## [Try it]
Present the count of lines in the entries below that hold "Given", and present nothing else.
────────────────────────────────────────
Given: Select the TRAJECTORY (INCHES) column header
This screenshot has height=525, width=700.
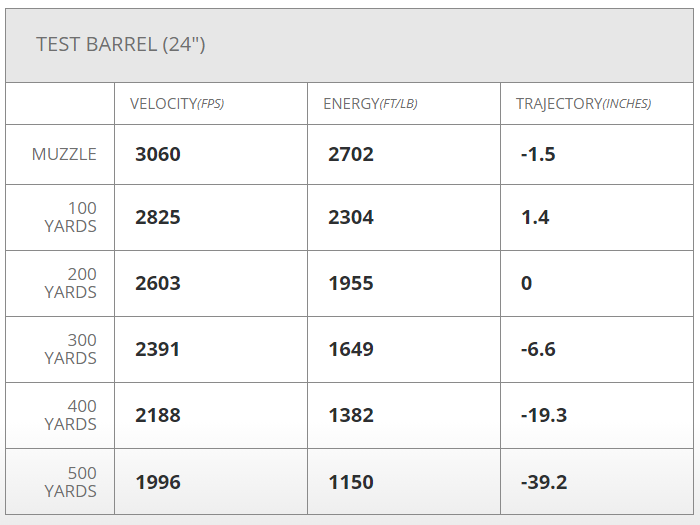Looking at the screenshot, I should pyautogui.click(x=583, y=104).
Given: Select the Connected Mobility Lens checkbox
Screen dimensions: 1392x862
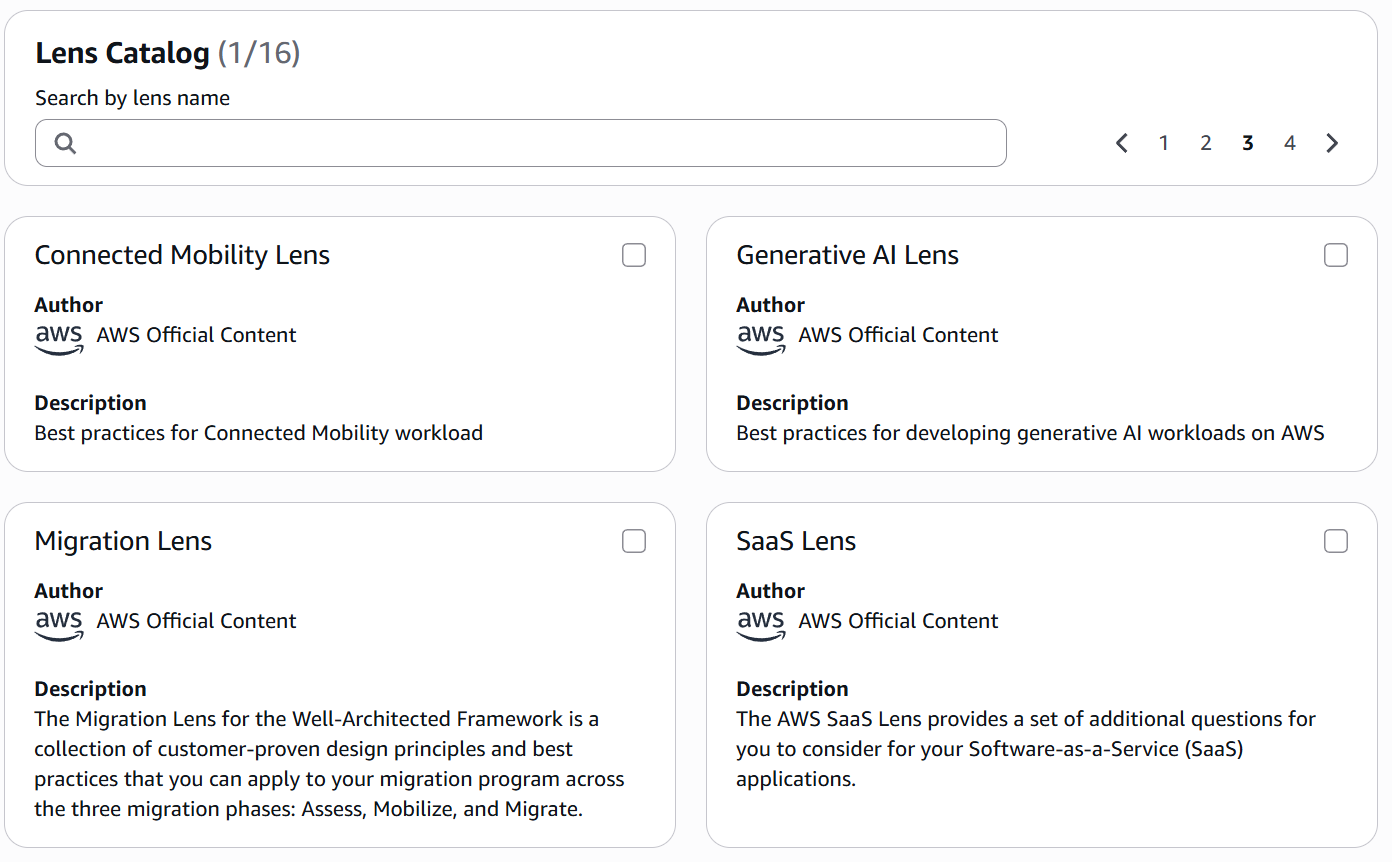Looking at the screenshot, I should 634,255.
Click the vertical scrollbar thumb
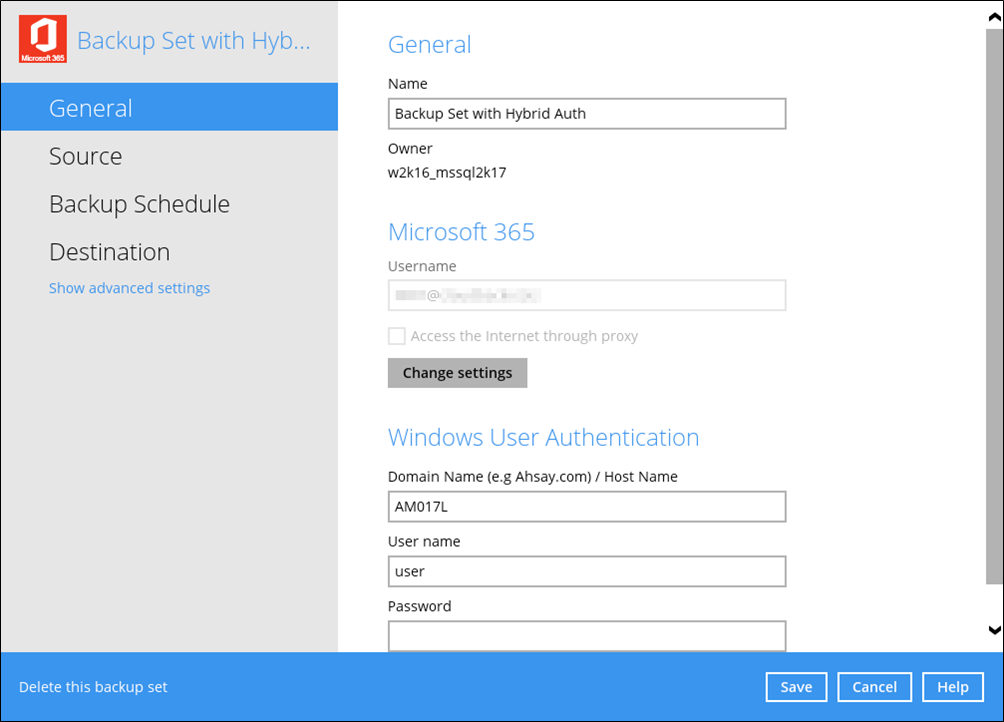1004x722 pixels. pos(993,300)
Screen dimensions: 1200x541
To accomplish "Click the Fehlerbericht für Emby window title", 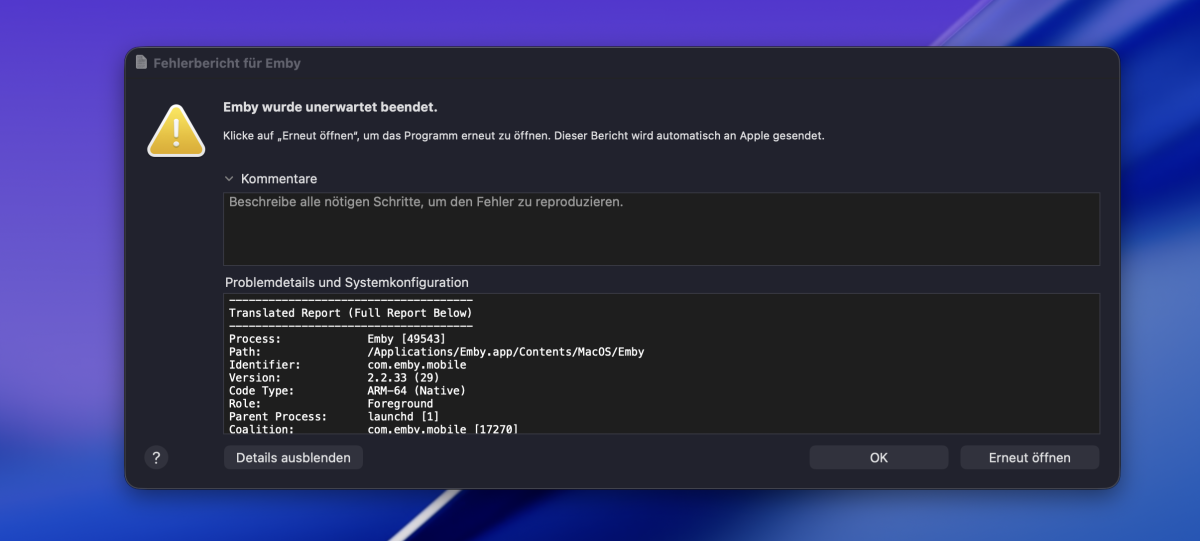I will click(227, 63).
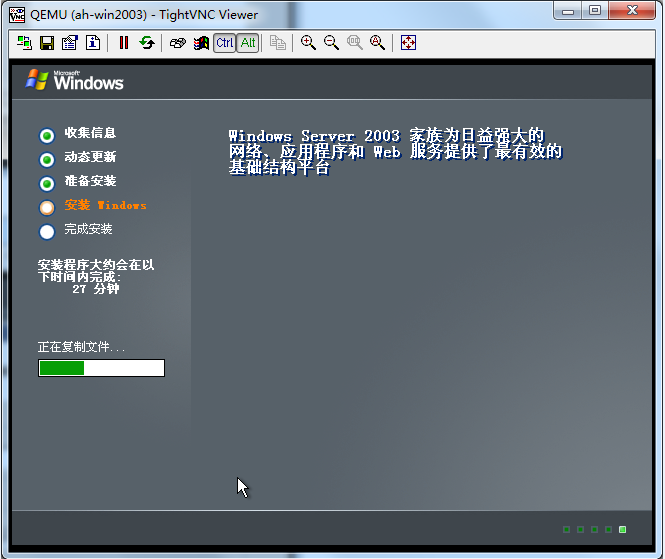Click the New Connection toolbar icon
The width and height of the screenshot is (665, 559).
(25, 43)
────────────────────────────────────────
## [Output of the task]
2